Master classes began upon our arrival to the park. There were a lot of playgrounds with different educational, creative, and sporty activities. WCS organized a master class on decorating wooden cuts and making beautiful gift magnets. This year we also organized a new site where kids could feel like a true-to-life wildlife researcher. With a real VHF receiver with a Yagi antenna in their hands, young naturalists had to determine the correct direction and location of a "tiger" (a stuffed animal tagged with a radio collar) by the sound of a signal that amplified when the researcher approached it. In addition, we organized a “sweet table” with tasty buns and cheesecakes for kids.
Our colleagues from the Sikhote-Alin Nature Reserve, the Uragus Eco-club, as well as the Terney Library also organized interesting workshops for kids. In addition to educational activities, together with our partners, we held an auction to give kids and their parents various souvenirs, with all proceeds going towards the establishment of a memorial for the first radio-collared tigress “Olga”. This tigress was carrying a radio-collar for 13 years (!) since the very inception of the Amur Tiger Project, run by WCS in coordination with Sikhote-Alin Nature Reserve.
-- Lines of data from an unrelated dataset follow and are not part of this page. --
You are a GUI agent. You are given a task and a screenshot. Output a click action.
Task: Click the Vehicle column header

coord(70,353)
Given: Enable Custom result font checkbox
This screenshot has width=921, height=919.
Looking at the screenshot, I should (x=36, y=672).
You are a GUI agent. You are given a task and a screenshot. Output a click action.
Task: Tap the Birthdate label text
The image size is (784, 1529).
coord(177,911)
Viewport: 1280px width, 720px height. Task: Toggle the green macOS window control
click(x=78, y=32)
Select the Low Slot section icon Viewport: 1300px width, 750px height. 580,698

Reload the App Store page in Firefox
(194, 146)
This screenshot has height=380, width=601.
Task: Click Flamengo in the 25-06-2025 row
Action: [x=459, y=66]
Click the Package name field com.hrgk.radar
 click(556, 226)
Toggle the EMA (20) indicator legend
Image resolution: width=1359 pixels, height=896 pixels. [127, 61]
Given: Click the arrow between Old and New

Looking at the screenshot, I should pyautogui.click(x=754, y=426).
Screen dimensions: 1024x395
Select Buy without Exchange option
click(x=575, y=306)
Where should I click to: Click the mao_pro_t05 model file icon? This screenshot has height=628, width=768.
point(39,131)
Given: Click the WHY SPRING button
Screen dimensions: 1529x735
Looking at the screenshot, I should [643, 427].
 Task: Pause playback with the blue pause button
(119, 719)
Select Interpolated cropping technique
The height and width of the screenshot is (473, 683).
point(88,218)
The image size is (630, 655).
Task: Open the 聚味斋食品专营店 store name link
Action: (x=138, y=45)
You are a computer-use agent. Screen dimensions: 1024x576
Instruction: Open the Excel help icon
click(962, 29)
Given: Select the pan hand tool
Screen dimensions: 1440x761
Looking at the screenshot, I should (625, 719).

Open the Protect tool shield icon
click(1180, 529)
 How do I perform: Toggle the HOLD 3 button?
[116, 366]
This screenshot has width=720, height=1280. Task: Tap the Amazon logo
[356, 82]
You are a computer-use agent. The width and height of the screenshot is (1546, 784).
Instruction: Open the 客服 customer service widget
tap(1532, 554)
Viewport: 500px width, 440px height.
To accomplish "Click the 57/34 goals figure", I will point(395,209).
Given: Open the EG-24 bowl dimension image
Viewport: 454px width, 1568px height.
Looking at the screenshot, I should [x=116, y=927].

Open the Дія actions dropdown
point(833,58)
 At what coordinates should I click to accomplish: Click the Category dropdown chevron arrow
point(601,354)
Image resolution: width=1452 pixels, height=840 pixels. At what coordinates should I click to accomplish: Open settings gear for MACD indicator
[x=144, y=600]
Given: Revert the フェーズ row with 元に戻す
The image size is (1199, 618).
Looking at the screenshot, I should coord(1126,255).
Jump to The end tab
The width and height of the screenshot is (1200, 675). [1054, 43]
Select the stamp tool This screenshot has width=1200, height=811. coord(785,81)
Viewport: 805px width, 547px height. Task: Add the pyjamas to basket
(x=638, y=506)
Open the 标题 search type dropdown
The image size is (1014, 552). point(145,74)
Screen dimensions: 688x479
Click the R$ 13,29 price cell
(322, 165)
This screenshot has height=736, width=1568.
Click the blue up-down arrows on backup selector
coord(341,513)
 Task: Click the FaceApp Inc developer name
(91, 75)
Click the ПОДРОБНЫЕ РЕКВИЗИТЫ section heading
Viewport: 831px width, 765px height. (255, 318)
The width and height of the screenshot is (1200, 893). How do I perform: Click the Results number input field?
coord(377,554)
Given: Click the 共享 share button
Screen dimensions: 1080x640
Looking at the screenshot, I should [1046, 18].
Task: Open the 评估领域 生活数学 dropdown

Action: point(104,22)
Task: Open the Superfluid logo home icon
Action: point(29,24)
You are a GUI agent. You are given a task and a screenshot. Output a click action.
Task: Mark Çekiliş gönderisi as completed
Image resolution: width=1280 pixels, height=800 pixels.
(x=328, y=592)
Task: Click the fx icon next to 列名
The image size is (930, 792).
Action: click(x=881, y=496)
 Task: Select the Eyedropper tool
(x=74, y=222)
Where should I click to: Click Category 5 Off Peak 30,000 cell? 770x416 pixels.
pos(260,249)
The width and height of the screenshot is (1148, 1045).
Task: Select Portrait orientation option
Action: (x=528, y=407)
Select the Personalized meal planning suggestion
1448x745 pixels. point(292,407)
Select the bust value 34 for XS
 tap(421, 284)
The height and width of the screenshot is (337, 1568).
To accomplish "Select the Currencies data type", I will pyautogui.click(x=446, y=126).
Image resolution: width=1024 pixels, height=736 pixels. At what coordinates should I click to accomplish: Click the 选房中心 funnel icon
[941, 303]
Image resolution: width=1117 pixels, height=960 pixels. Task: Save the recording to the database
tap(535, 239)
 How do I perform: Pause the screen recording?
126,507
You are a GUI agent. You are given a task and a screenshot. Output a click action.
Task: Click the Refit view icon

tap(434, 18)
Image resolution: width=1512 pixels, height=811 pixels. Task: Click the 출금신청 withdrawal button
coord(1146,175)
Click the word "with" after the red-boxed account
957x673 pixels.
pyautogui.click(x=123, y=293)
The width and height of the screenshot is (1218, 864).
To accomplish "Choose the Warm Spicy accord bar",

The holiday concluded with a lively evening program: a musical concert and the viewing of interesting videos about the work of volunteers as well as footage of wild animals in the Nature Reserve captured by camera traps. The Tiger Day Celebration ended with a flashmob, where kids, in the dark, stood in a pattern resembling a tiger's paw, illuminating the pattern by pointing phone flashlights towards a drone taking pictures from above.